Circulation: It is the most published and popular book ever written—far and away; anything else is a distant, distant second.
Translation: It was the first book translated, and the Bible has been translated into more languages than any other book in existence.
Survival: It has survived the ravages of time, manual transcription, persecution and criticism.
Honesty: It deals with the sins and failures of its heroes in a way unknown to ancient literature.
Influence: The Bible has had, far and away, a greater influence on culture and literature than any other book in existence.
SECOND, Scripture is profitable. “Profitable” is a financial term, meaning “gain.” Profit may be derived from spending time with the Bible. The people of God are directed in the following way:
Profitable for Doctrine (teaching)—what is right. The word “doctrine” (didaskalia) occurs 21 times in the New Testament. It means, “teaching, instruction.”
Profitable for Reproof (conviction)—what is wrong. The word “reproof” (elegchos) occurs two times in the New Testament. It means, “a proof, that by which a thing is proved or tested.”
Profitable for Correction (improvement)—how to get right. The word “correction” (epanorthōsis) occurs once in the New Testament. It means, “restoration to an upright or right state.”

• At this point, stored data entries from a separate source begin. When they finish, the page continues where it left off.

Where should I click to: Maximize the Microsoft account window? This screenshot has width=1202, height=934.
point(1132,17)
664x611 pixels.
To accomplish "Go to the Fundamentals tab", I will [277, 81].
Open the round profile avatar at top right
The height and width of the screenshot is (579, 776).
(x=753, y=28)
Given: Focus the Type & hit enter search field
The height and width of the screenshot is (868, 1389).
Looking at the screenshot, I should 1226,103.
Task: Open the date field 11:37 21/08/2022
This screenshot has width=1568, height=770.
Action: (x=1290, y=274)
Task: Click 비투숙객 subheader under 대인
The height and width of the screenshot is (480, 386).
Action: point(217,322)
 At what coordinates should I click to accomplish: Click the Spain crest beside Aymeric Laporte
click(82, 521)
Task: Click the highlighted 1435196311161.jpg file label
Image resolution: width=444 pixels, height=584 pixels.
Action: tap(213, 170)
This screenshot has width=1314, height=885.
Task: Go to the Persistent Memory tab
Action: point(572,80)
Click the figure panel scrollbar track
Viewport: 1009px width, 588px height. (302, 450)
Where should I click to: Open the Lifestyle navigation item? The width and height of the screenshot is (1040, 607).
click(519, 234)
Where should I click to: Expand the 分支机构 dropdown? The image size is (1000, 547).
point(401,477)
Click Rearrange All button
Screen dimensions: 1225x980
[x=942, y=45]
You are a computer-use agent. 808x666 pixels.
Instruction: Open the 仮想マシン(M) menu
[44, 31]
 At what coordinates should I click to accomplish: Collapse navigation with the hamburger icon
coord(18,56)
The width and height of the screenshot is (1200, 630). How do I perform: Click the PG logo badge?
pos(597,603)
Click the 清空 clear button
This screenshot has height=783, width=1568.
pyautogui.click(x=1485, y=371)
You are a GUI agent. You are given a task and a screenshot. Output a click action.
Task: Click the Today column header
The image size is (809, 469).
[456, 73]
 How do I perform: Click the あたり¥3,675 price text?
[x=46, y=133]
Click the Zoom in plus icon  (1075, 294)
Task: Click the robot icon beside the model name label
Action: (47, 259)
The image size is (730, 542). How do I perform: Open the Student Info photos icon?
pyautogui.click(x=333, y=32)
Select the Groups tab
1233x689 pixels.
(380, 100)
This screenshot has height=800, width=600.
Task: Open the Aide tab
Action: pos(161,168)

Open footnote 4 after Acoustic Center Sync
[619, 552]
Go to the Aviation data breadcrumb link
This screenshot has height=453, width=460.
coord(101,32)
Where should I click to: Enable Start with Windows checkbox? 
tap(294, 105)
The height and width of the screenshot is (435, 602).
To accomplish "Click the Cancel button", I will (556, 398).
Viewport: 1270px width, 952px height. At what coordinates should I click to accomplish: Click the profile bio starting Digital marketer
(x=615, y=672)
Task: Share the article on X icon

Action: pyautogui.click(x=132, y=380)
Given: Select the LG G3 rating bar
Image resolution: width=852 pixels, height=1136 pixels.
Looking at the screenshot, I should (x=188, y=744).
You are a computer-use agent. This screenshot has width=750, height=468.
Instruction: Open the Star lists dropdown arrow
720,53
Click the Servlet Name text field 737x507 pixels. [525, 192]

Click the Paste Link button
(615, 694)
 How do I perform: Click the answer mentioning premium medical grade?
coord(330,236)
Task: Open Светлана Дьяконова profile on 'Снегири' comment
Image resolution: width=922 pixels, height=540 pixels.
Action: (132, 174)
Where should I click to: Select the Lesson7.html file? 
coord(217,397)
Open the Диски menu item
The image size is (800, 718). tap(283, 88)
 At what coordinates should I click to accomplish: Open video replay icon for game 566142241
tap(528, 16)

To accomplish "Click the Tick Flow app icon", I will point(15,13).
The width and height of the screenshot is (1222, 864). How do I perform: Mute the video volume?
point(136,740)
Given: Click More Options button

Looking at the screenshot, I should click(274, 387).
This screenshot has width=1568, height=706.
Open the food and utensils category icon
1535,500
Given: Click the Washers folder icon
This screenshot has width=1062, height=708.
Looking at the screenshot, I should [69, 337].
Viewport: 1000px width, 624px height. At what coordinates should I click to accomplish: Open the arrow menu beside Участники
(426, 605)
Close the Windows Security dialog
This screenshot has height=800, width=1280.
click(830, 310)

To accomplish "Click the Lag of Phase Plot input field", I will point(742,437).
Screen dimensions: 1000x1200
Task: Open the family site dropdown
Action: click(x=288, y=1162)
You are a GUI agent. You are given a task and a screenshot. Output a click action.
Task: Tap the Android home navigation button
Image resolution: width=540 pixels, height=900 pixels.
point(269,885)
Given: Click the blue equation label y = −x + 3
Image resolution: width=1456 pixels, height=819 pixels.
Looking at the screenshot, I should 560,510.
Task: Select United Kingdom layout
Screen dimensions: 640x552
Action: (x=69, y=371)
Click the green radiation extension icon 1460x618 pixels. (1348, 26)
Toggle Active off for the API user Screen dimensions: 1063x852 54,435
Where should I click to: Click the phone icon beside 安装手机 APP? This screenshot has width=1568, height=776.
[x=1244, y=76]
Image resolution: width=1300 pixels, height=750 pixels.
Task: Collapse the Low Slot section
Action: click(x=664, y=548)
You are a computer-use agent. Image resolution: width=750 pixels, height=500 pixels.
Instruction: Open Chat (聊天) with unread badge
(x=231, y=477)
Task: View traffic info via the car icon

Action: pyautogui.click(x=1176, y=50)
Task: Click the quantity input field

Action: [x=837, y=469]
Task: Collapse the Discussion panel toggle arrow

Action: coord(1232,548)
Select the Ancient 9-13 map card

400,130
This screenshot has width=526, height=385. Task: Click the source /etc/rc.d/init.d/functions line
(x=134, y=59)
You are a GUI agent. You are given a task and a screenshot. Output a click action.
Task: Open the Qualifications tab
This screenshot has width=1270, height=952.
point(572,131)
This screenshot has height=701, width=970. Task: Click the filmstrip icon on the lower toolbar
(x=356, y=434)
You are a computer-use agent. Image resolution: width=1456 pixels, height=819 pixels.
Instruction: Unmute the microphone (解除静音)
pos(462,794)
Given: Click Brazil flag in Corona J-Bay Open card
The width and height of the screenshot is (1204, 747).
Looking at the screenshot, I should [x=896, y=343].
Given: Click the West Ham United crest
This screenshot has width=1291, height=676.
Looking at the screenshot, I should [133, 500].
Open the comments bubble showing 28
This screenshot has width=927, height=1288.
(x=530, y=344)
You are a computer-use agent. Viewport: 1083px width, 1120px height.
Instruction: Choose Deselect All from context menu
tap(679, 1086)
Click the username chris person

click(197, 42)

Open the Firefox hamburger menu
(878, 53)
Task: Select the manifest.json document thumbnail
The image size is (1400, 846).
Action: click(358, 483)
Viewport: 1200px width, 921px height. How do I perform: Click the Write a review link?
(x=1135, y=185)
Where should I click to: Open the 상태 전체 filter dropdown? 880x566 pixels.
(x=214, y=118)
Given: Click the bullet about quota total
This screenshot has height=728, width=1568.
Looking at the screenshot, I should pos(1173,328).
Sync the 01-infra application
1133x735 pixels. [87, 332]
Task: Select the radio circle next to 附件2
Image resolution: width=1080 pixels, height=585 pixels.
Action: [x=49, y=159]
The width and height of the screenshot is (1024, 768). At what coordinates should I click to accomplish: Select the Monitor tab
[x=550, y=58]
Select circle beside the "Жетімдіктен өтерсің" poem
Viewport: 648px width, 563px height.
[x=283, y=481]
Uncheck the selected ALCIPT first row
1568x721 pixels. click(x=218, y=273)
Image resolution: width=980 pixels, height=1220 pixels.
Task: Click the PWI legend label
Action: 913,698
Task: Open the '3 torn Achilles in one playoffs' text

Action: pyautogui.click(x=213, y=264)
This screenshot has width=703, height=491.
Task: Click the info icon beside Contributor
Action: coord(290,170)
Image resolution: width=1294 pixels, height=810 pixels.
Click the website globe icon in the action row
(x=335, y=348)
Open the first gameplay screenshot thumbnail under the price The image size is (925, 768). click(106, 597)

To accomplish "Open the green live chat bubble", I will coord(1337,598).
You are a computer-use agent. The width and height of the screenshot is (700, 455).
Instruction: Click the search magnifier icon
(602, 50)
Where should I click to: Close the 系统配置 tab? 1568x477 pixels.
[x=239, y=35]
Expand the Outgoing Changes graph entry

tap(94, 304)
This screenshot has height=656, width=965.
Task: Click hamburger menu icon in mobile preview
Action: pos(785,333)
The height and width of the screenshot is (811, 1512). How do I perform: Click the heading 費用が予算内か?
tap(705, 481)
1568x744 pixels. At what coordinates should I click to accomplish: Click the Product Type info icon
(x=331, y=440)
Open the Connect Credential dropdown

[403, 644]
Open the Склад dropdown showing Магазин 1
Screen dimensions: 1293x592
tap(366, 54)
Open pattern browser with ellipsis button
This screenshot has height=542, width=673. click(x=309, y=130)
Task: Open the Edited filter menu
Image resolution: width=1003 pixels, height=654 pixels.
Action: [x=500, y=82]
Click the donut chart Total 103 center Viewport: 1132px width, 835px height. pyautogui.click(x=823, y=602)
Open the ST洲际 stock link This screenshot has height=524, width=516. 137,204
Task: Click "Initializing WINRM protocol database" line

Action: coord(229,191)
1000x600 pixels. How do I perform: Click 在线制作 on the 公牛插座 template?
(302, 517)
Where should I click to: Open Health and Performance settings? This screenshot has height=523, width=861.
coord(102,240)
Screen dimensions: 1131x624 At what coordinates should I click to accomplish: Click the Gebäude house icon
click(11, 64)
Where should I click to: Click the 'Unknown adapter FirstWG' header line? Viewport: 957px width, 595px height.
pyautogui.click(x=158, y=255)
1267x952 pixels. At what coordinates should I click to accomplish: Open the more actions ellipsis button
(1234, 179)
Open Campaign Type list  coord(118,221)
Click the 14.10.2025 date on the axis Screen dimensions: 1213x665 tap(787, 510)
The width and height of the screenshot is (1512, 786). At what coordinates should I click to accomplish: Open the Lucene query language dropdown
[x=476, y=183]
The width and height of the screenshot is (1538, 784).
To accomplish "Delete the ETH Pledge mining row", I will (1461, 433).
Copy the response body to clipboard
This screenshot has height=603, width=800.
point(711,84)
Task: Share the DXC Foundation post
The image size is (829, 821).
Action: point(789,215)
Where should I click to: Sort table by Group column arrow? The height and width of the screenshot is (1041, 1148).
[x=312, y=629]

Profitable for Instruction in Righteousness (training and discipline)—how to stay right. The word “instruction” (paideia) occurs six times in the New Testament. It means, “instruction which aims at increasing virtue.”
THIRD, Scripture equips. “Furnished” means, “to furnish perfectly, to finish, accomplish.” When we let the Bible guide our thinking, our minds are renewed and transformed (Romans 12:2), so we begin to actually think like God thinks. Paul began the chapter warning Timothy about dangerous times. Some Christians are swept away by perilous times and some others go into hiding. Neither option is right for us. We are to stand strong and stay on the Word of God.